Quando ne parlo con la mia amica tua coetanea infatti non comprende e dà giudizi di valore.
Mi è capitato di approfondire il discorso con una mamma 40enne e questo concetto è emerso lampante.
E' come se la prima fase della vita fosse dedicata, dopo la promiscuità dell'adolescenza, alla ricerca dell'uomo ideale, dell'amore eterno, della famiglia.
Nella seconda ci si rende conto che dopo tutta questa fatica, più in là non rimane che la vecchiaia, la malattia, la morte. E si cerca di contrastare questo pensiero che viene a galla comunque (la nostra è una civiltà di giovani che ripudia la vecchiaia), anche tradendo, innamorandosi ancora, ribaltando la propria vita nuovamente, in definitiva comunque ricercando emozioni e alimentando speranze di un futuro ancora da progettare. Non è una caratteristica solo femminile, anche l'uomo attraversa questa fase, anche se il senso di invecchiamento in lui è meno opprimente (non va in menopausa).

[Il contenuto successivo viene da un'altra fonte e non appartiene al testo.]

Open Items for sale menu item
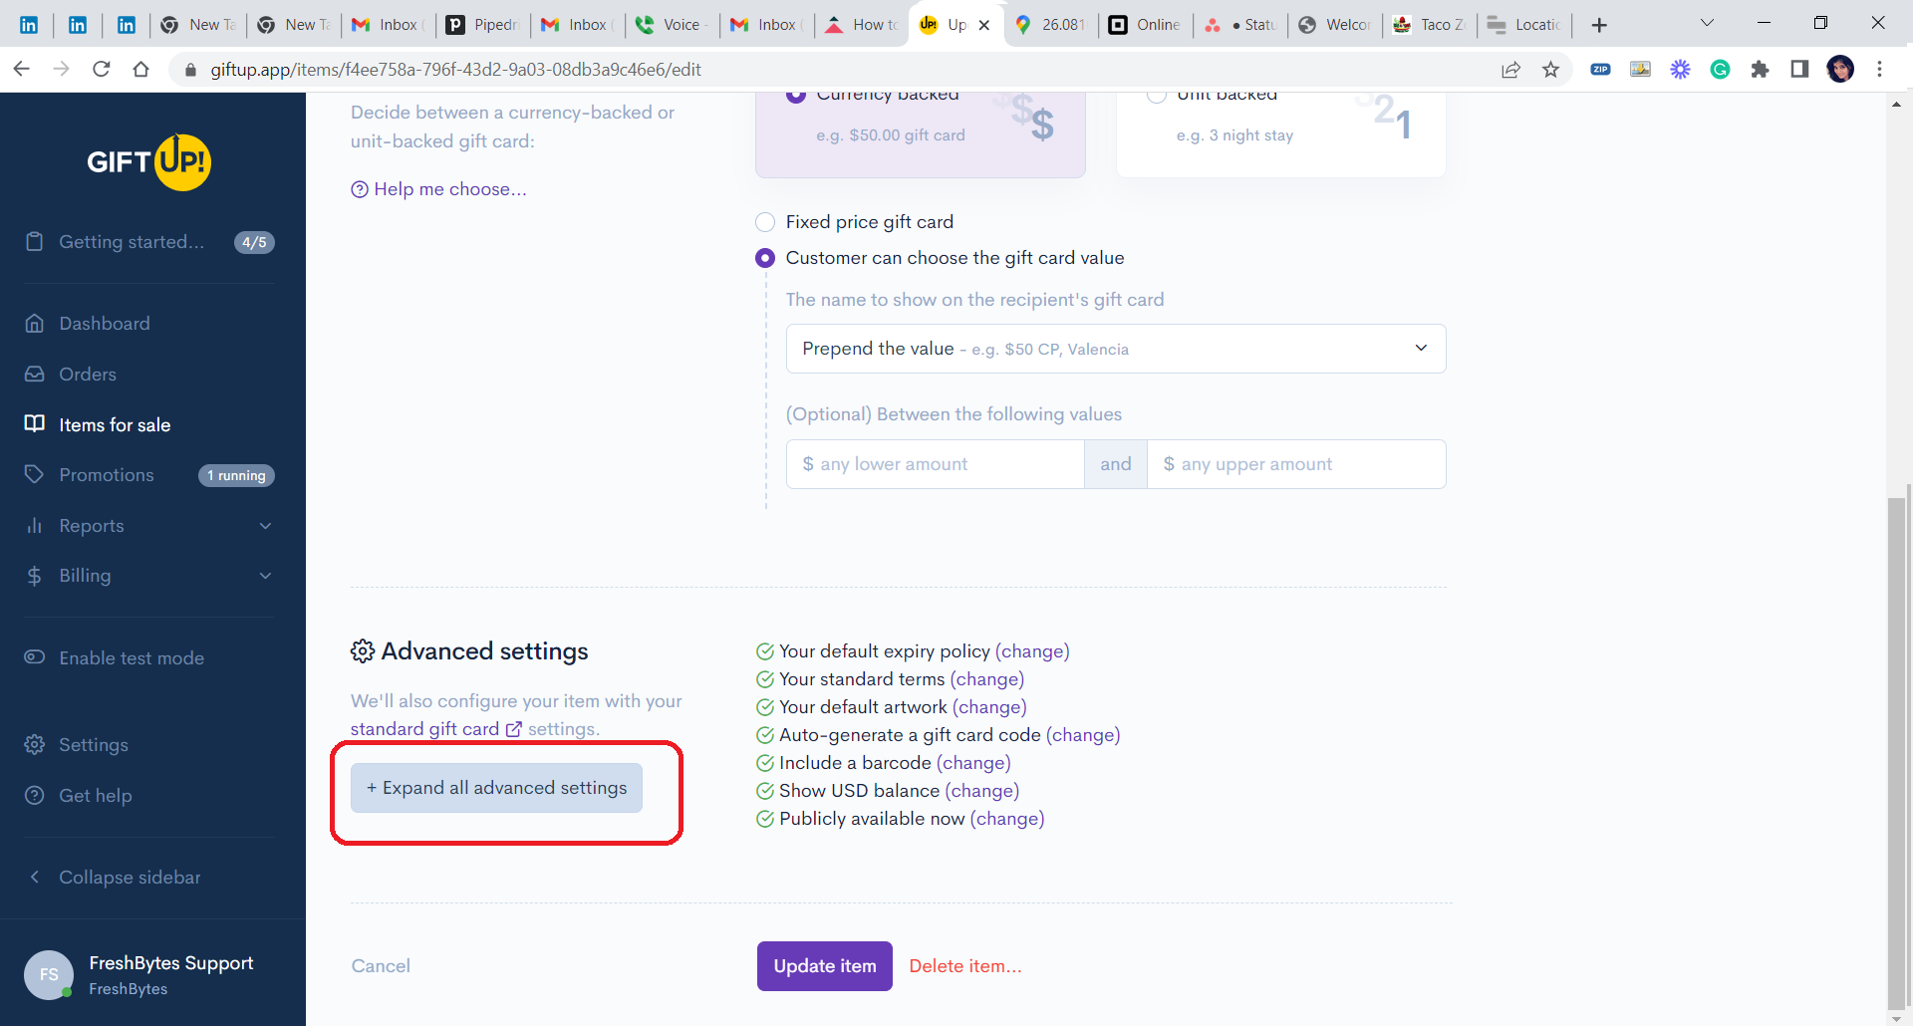This screenshot has width=1913, height=1026. tap(115, 425)

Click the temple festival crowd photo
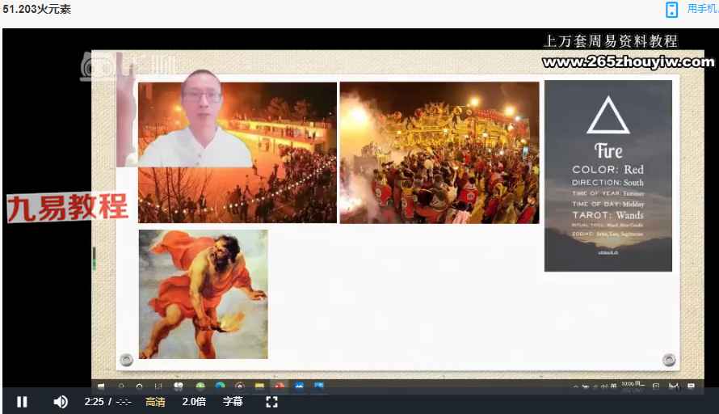[x=439, y=152]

Poi ci sono le concause: con i figli non c'è più la dimensione della coppia. I bambini dominano gli spazi e occupano il tempo, e le coppie di trovano ad aver a che fare con una limitata intimità, andando in crisi. Ci sono i problemi, d lavoro, di condominio. I piccoli screzi per le diverse abitudini. La noia. Un certo invecchiamento fisico. Etc Etc. Vivere bene insieme a lungo non è facile.
Poi non capita a tutti di tradire, ma il desiderio di farlo, quello l'ho visto in molti, direi quasi in tutti.